8. A Compartimentação precisa ser elaborada tecnicamente, pois, fatiar projetos não é, simplesmente, distribuir suas páginas alternadas entre os participantes deles sem critério algum. São necessárias visão crítica, experiência em cases anteriores, percepção aguçada e paixão por controles. Minha sugestão é atribuir à Contrainteligência a missão de planejar a Compartimentação, equipando-a dos recursos humanos que conheçam detalhes técnicos do projeto. Assim, a Contra entrará com a metodologia, enquanto os desenvolvedores com o conhecimento específico do projeto. 
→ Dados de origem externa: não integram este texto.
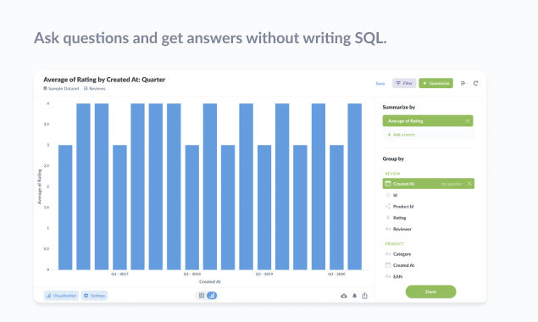Click the green Done button
The image size is (538, 322).
click(430, 291)
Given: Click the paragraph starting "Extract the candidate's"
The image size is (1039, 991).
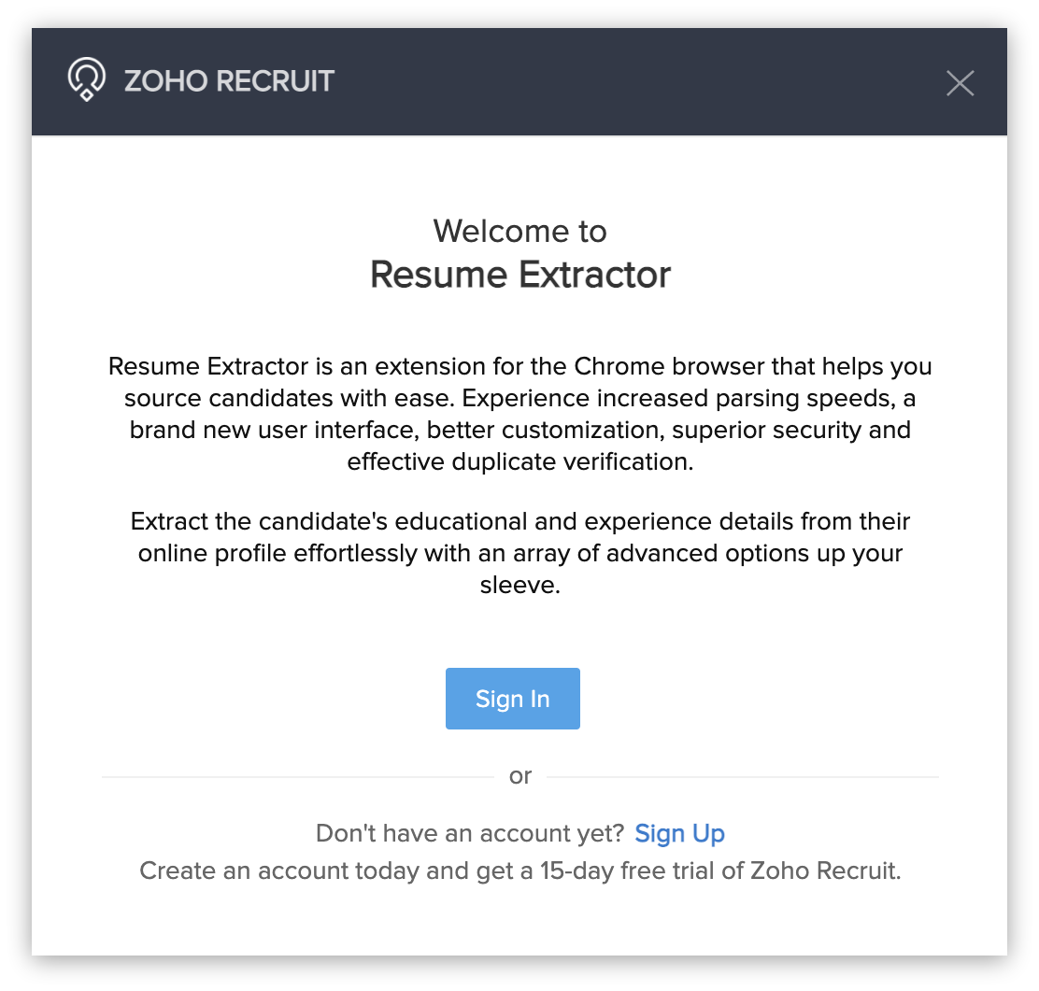Looking at the screenshot, I should coord(520,553).
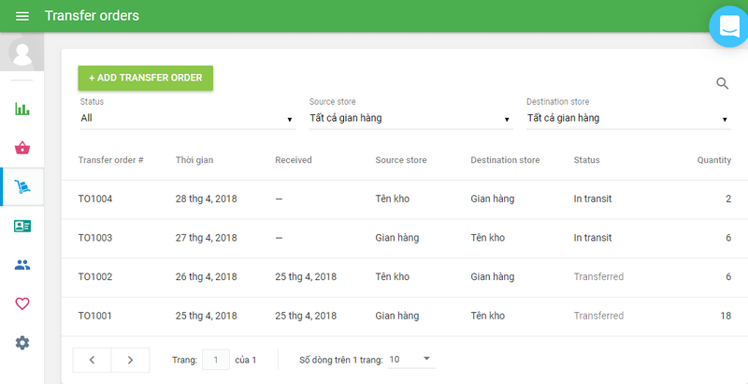Go to the next page arrow
The height and width of the screenshot is (384, 748).
click(x=130, y=360)
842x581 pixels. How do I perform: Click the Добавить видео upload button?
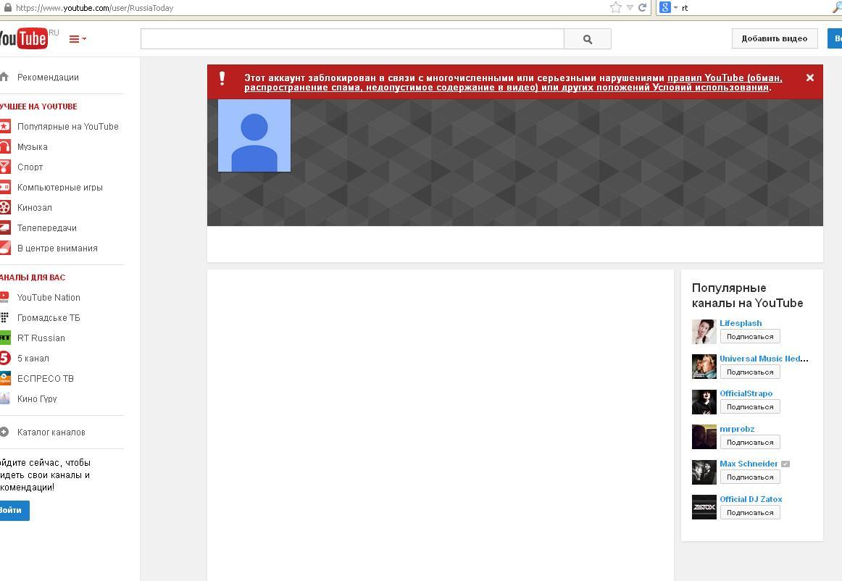point(774,39)
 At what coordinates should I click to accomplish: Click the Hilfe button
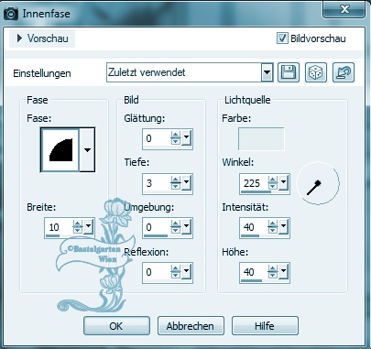(265, 326)
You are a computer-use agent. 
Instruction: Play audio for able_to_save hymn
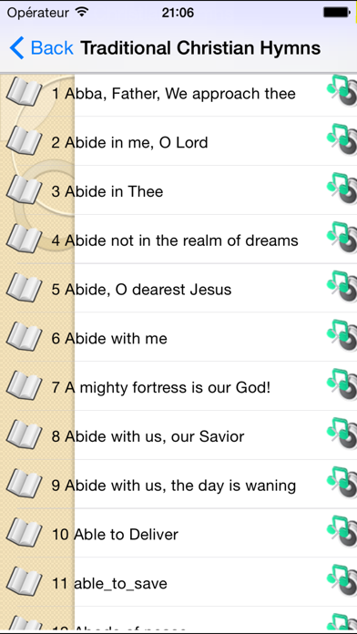coord(342,580)
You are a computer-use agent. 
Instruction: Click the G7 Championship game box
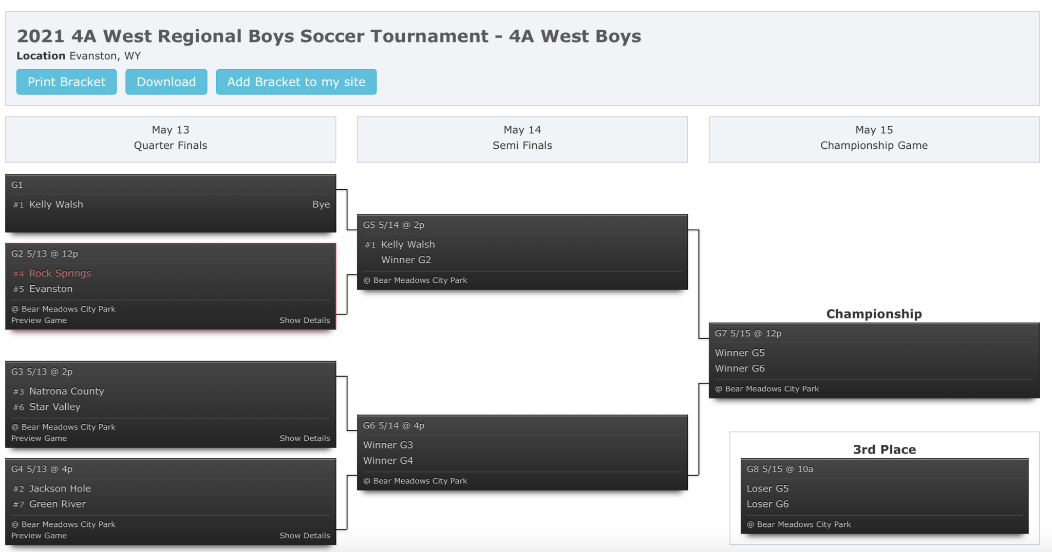874,361
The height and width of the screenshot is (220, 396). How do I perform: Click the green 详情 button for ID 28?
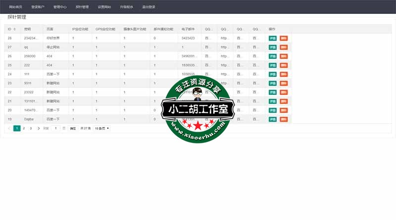[272, 38]
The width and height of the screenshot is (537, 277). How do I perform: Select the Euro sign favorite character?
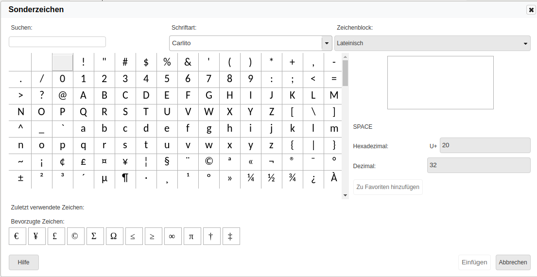coord(17,236)
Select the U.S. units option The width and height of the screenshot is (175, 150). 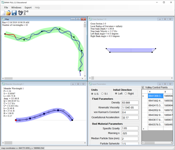pos(92,94)
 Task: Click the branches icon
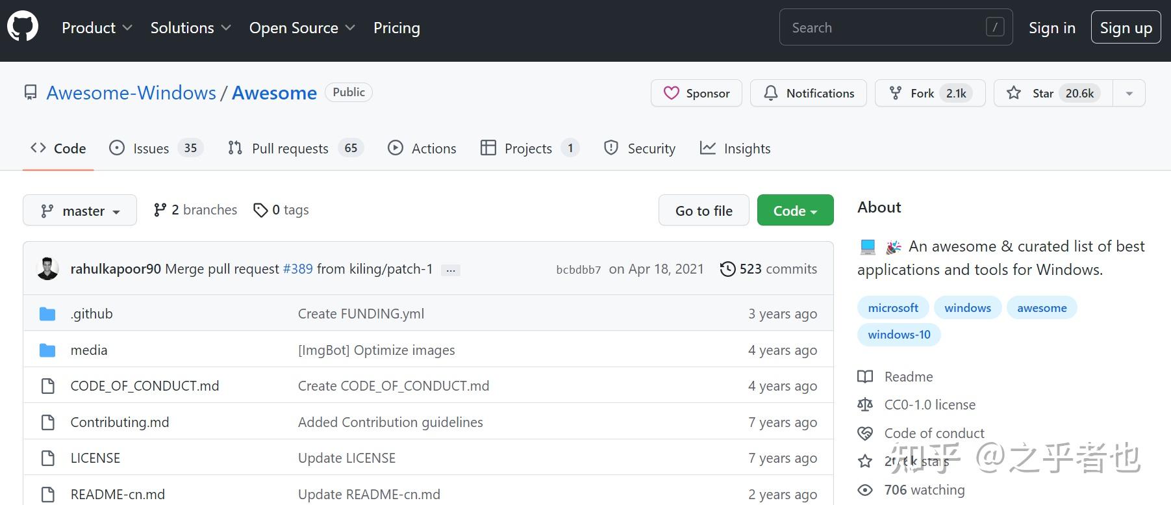point(160,210)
Em seu planejamento, a Contra deverá incluir especialistas em análise do discurso para ler nas entrelinhas, e assessores jurídicos para redigirem contratos de compromisso de sigilo robustos. Deverão, ainda, elaborar consistente Plano de Contingências para o caso de vazamentos. Na Seção de Contrainteligência, deve-se também adotar a Compartimentação, principalmente quando houver a possibilidade de desligamentos por movimentação (transferências) de algum de seus integrantes, por medida de segurança interna e por exemplaridade.

9. No caso que inspirou estas linhas, o do vazamento de informações no Rio de Janeiro, restou clara a falha na Compartimentação, pois, um soldado quase recruta sabia a região-alvo e passou adiante o dado. Ora, qual a razão de esse militar ter tido acesso à informação vital (onde), dentro da metodologia do "O quê? Quando? Onde? Por onde? Para quê?"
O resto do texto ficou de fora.